- **DO THIS**
Reproduce the following lines verbatim, all of them, in the same order.
--- START DATASET EXTRACT ---
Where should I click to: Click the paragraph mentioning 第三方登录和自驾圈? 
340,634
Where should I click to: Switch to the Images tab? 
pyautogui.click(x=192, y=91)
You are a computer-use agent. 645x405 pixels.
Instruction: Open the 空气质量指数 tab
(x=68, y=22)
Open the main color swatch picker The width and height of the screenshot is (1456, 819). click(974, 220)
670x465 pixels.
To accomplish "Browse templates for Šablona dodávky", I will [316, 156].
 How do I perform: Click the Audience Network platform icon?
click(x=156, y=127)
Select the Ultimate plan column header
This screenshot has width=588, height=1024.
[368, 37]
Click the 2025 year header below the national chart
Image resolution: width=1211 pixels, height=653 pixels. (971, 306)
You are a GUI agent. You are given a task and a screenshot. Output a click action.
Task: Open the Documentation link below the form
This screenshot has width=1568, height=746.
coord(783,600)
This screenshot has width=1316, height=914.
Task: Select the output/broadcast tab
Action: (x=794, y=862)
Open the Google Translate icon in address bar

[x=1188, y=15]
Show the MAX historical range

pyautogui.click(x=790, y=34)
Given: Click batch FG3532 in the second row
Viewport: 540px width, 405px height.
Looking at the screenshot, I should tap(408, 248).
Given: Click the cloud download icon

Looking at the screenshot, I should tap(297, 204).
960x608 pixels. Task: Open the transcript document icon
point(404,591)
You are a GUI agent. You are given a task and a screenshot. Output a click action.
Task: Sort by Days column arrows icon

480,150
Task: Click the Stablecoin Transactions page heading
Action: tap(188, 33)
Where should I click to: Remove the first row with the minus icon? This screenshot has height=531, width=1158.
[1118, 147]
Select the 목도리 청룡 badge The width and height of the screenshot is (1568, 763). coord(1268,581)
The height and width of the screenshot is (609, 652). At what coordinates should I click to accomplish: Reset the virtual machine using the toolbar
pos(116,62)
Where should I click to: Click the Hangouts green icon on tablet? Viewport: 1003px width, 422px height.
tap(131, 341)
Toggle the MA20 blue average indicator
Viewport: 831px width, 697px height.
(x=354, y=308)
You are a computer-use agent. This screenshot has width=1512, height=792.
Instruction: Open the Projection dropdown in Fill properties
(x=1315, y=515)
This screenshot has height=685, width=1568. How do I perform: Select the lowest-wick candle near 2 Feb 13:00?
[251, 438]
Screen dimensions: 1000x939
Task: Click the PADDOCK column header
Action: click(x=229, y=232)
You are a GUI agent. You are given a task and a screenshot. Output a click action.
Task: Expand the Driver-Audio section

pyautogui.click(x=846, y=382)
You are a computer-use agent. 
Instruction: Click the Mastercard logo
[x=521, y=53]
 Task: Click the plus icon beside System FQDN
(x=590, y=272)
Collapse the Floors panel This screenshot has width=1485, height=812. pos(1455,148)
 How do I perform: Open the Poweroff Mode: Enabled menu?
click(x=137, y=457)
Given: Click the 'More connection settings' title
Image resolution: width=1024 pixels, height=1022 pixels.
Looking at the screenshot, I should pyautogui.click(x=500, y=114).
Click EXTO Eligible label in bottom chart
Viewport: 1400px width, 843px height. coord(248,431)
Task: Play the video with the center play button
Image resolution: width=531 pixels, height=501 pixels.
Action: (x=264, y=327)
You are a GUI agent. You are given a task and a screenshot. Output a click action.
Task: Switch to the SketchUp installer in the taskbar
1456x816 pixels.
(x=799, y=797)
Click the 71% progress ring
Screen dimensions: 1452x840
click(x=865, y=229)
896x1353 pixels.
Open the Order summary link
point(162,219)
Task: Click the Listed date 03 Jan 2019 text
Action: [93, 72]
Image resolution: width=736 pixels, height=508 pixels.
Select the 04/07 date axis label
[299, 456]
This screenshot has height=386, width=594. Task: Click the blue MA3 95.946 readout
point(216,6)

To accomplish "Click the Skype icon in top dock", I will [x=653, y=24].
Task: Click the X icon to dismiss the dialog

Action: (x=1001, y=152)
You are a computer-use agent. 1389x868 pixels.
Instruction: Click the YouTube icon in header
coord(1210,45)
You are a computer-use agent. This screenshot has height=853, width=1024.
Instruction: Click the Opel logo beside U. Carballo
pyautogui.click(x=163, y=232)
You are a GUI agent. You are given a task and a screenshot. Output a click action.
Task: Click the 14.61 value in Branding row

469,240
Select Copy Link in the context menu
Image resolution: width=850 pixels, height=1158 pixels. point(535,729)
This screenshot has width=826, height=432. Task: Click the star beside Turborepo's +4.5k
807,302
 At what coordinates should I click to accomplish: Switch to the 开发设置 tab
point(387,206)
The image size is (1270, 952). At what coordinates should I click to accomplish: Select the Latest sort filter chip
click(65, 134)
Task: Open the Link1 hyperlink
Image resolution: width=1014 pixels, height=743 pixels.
--- END DATASET EXTRACT ---
- **RESULT**
Where should I click to: Click the paragraph mentioning 第三方登录和自驾圈? 
340,634
Where should I click to: Switch to the Images tab? 
pyautogui.click(x=192, y=91)
You are a computer-use agent. 645x405 pixels.
Instruction: Open the 空气质量指数 tab
(x=68, y=22)
Open the main color swatch picker The width and height of the screenshot is (1456, 819). click(974, 220)
670x465 pixels.
To accomplish "Browse templates for Šablona dodávky", I will [316, 156].
 How do I perform: Click the Audience Network platform icon?
click(x=156, y=127)
Select the Ultimate plan column header
This screenshot has width=588, height=1024.
[368, 37]
Click the 2025 year header below the national chart
Image resolution: width=1211 pixels, height=653 pixels. (971, 306)
You are a GUI agent. You are given a task and a screenshot. Output a click action.
Task: Open the Documentation link below the form
This screenshot has width=1568, height=746.
coord(783,600)
This screenshot has width=1316, height=914.
Task: Select the output/broadcast tab
Action: (x=794, y=862)
Open the Google Translate icon in address bar

[x=1188, y=15]
Show the MAX historical range

pyautogui.click(x=790, y=34)
Given: Click batch FG3532 in the second row
Viewport: 540px width, 405px height.
Looking at the screenshot, I should tap(408, 248).
Given: Click the cloud download icon

Looking at the screenshot, I should tap(297, 204).
960x608 pixels. Task: Open the transcript document icon
point(404,591)
You are a GUI agent. You are given a task and a screenshot. Output a click action.
Task: Sort by Days column arrows icon

480,150
Task: Click the Stablecoin Transactions page heading
Action: tap(188, 33)
Where should I click to: Remove the first row with the minus icon? This screenshot has height=531, width=1158.
[1118, 147]
Select the 목도리 청룡 badge The width and height of the screenshot is (1568, 763). coord(1268,581)
The height and width of the screenshot is (609, 652). At what coordinates should I click to accomplish: Reset the virtual machine using the toolbar
pos(116,62)
Where should I click to: Click the Hangouts green icon on tablet? Viewport: 1003px width, 422px height.
tap(131, 341)
Toggle the MA20 blue average indicator
Viewport: 831px width, 697px height.
(x=354, y=308)
You are a computer-use agent. This screenshot has width=1512, height=792.
Instruction: Open the Projection dropdown in Fill properties
(x=1315, y=515)
This screenshot has height=685, width=1568. How do I perform: Select the lowest-wick candle near 2 Feb 13:00?
[251, 438]
Screen dimensions: 1000x939
Task: Click the PADDOCK column header
Action: click(x=229, y=232)
You are a GUI agent. You are given a task and a screenshot. Output a click action.
Task: Expand the Driver-Audio section

pyautogui.click(x=846, y=382)
You are a computer-use agent. 
Instruction: Click the Mastercard logo
[x=521, y=53]
 Task: Click the plus icon beside System FQDN
(x=590, y=272)
Collapse the Floors panel This screenshot has width=1485, height=812. pos(1455,148)
 How do I perform: Open the Poweroff Mode: Enabled menu?
click(x=137, y=457)
Given: Click the 'More connection settings' title
Image resolution: width=1024 pixels, height=1022 pixels.
Looking at the screenshot, I should pyautogui.click(x=500, y=114).
Click EXTO Eligible label in bottom chart
Viewport: 1400px width, 843px height. coord(248,431)
Task: Play the video with the center play button
Image resolution: width=531 pixels, height=501 pixels.
Action: (x=264, y=327)
You are a GUI agent. You are given a task and a screenshot. Output a click action.
Task: Switch to the SketchUp installer in the taskbar
1456x816 pixels.
(x=799, y=797)
Click the 71% progress ring
Screen dimensions: 1452x840
click(x=865, y=229)
896x1353 pixels.
Open the Order summary link
point(162,219)
Task: Click the Listed date 03 Jan 2019 text
Action: [93, 72]
Image resolution: width=736 pixels, height=508 pixels.
Select the 04/07 date axis label
[299, 456]
This screenshot has height=386, width=594. Task: Click the blue MA3 95.946 readout
point(216,6)

To accomplish "Click the Skype icon in top dock", I will [x=653, y=24].
Task: Click the X icon to dismiss the dialog

Action: (x=1001, y=152)
You are a computer-use agent. 1389x868 pixels.
Instruction: Click the YouTube icon in header
coord(1210,45)
You are a computer-use agent. This screenshot has height=853, width=1024.
Instruction: Click the Opel logo beside U. Carballo
pyautogui.click(x=163, y=232)
You are a GUI agent. You are given a task and a screenshot. Output a click action.
Task: Click the 14.61 value in Branding row

469,240
Select Copy Link in the context menu
Image resolution: width=850 pixels, height=1158 pixels. point(535,729)
This screenshot has width=826, height=432. Task: Click the star beside Turborepo's +4.5k
807,302
 At what coordinates should I click to accomplish: Switch to the 开发设置 tab
point(387,206)
The image size is (1270, 952). At what coordinates should I click to accomplish: Select the Latest sort filter chip
click(65, 134)
Task: Open the Link1 hyperlink
Image resolution: width=1014 pixels, height=743 pixels.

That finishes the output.